The Moline, Illinois-based company said Friday it’s conducting a thorough assessment of its cost structure and taking actions to be more structurally profitable and efficient. What measures those are exactly will be a focus for investors in a call to discuss financial results at 10 a.m. New York time.
Operating profit in the company’s biggest money-making segment, agriculture machinery, fell 24% from a year ago. Higher production costs was one of the culprits, along with lower shipment volumes. Deere is also forecasting slightly higher costs as a percentage of net sales for its equipment operations -- about 77% compared with 76% previously.

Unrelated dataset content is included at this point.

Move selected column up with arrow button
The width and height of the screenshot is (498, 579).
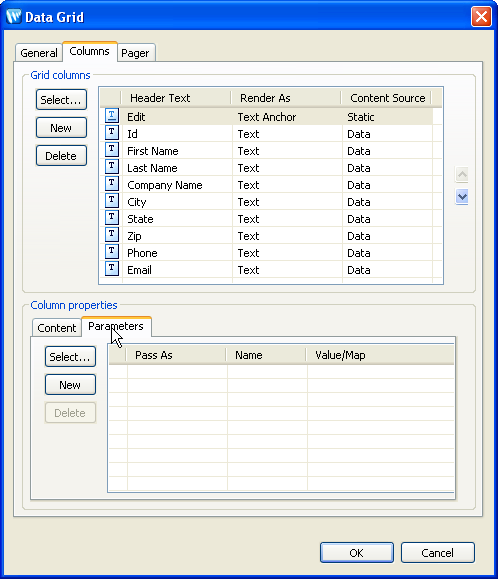[462, 174]
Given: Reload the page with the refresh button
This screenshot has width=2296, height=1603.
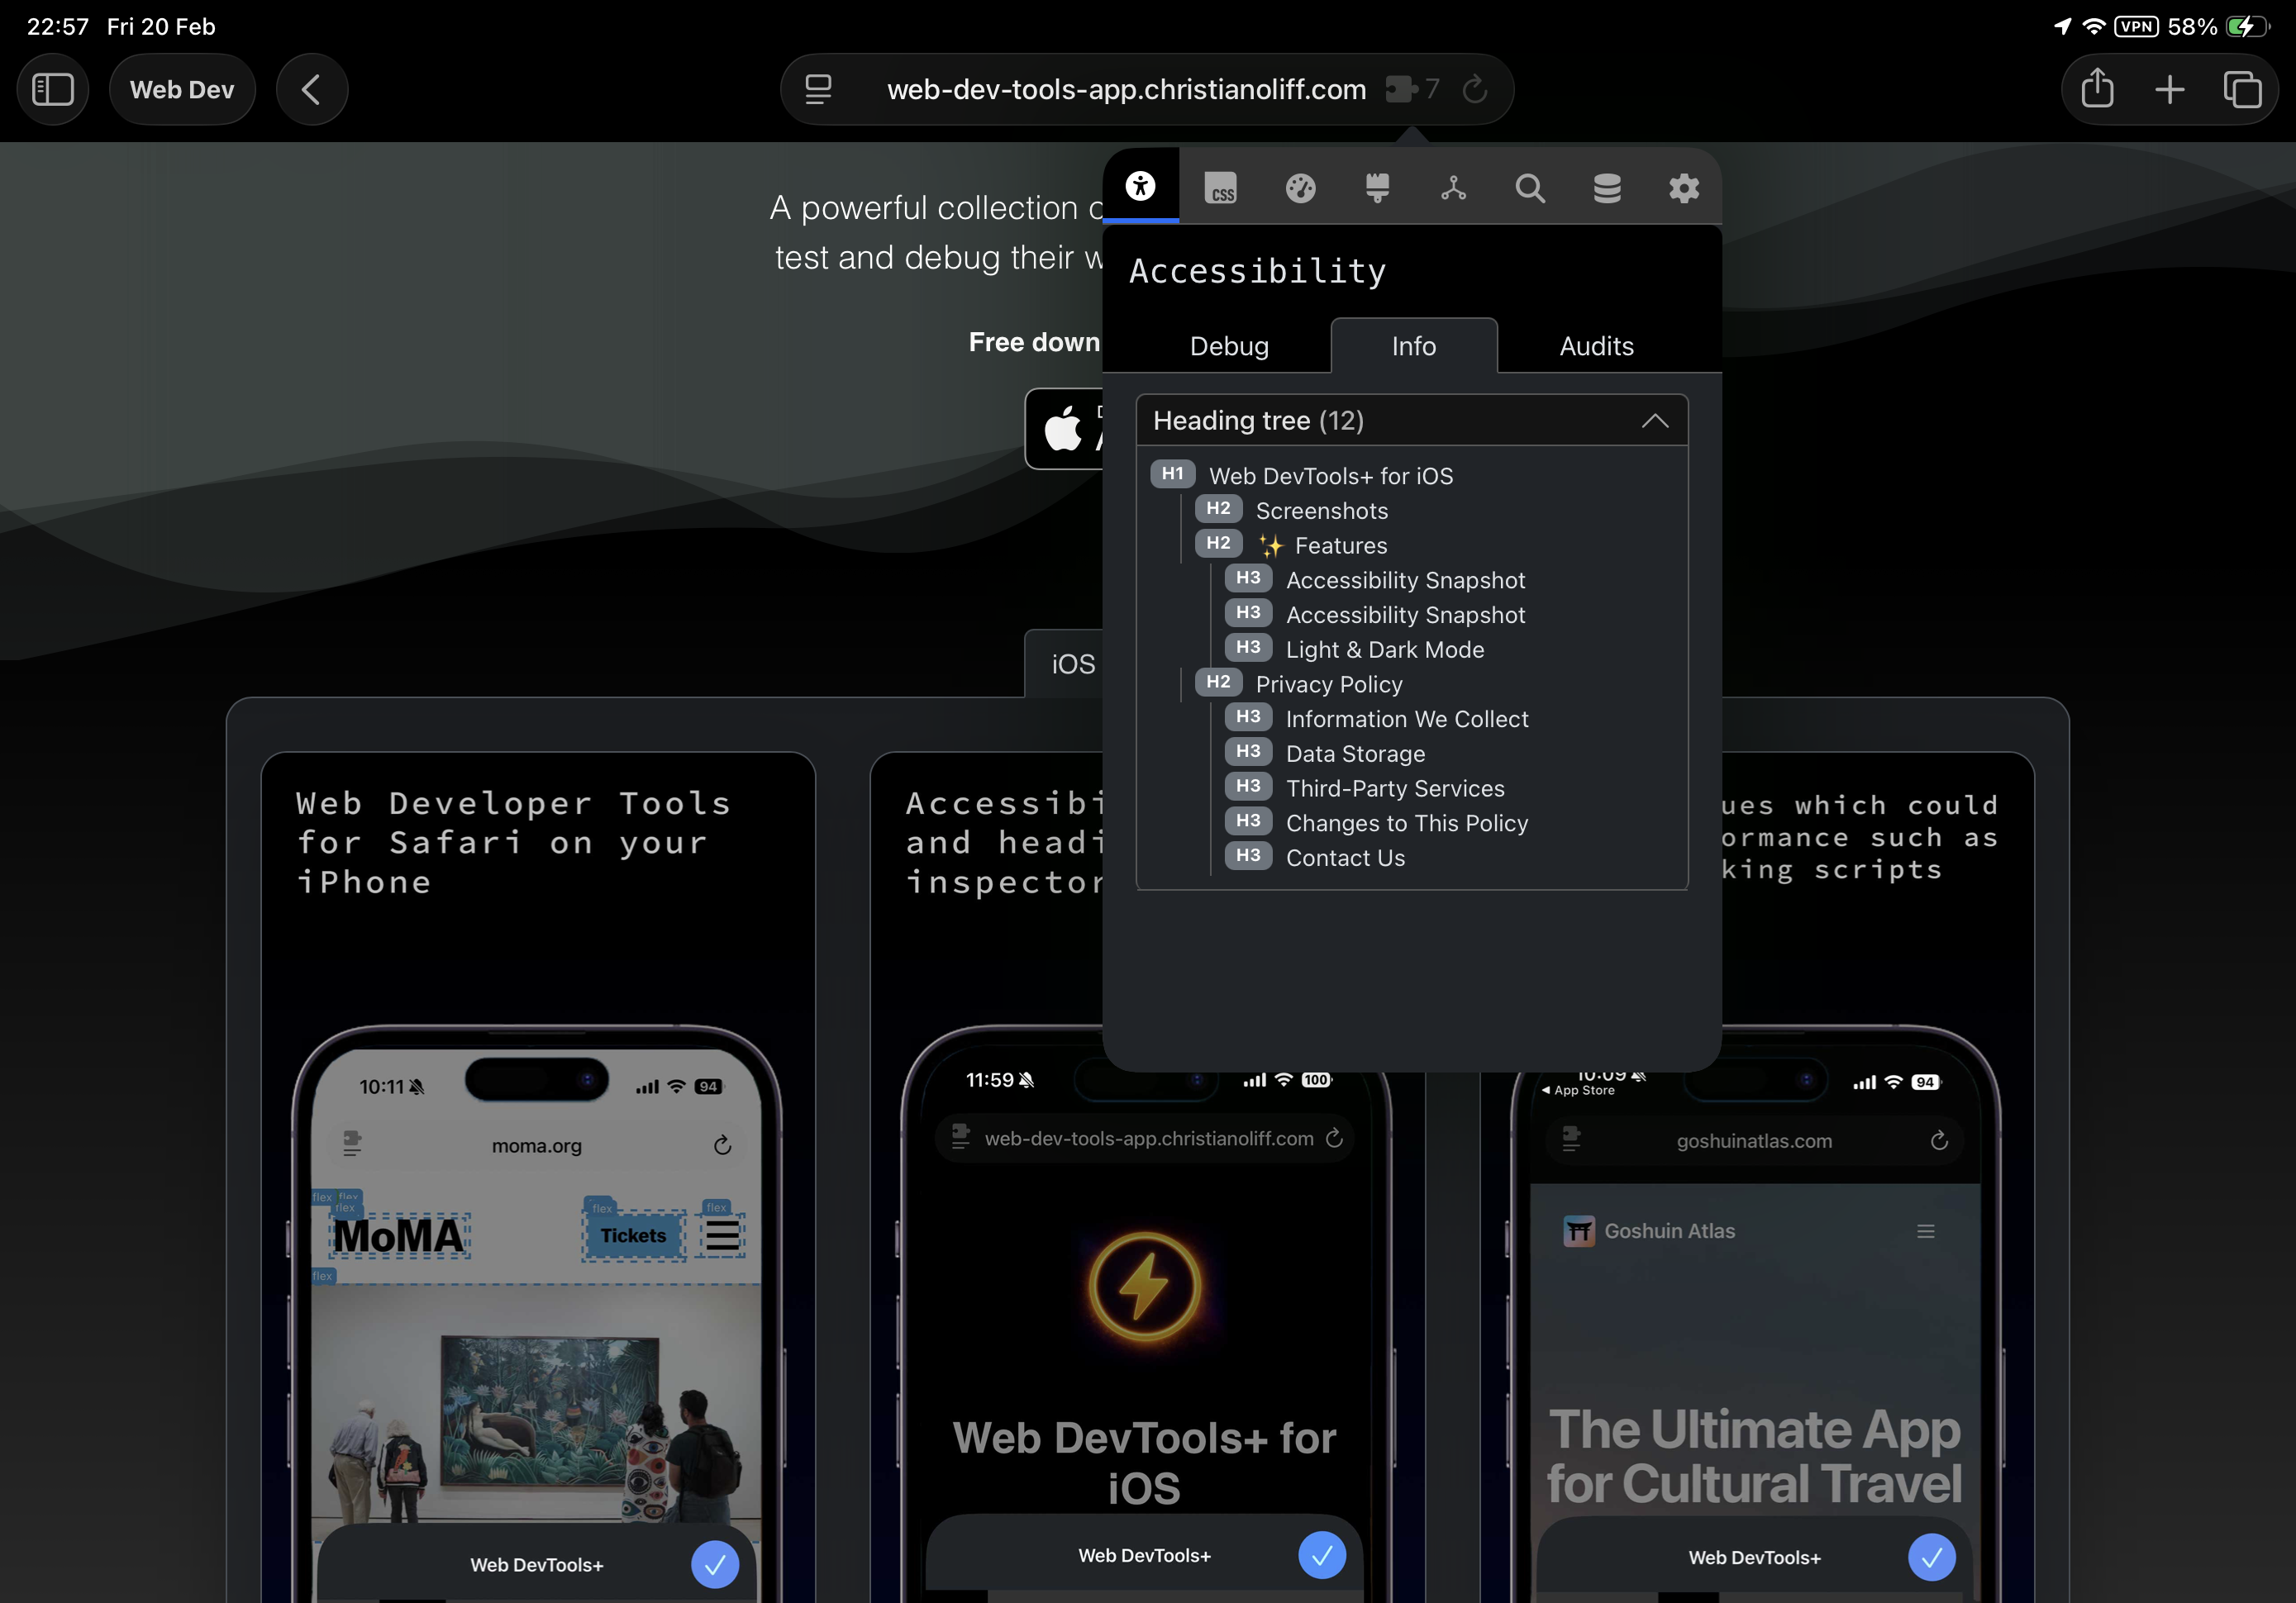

That’s in contrast with smaller peer, AGCO Corp., which last month said it secured lower steel costs that widened margins and helped it beat earnings estimates.
There isn’t much in Deere’s near-term outlooks to cheer about. North American agriculture machinery sales for the industry was revised to flat, from flat to up 5% last quarter. Its expectation for fiscal 2019 U.S. economic growth -- an indicator for its construction and forestry segment -- was revised to flat, while just last quarter, it expected an acceleration.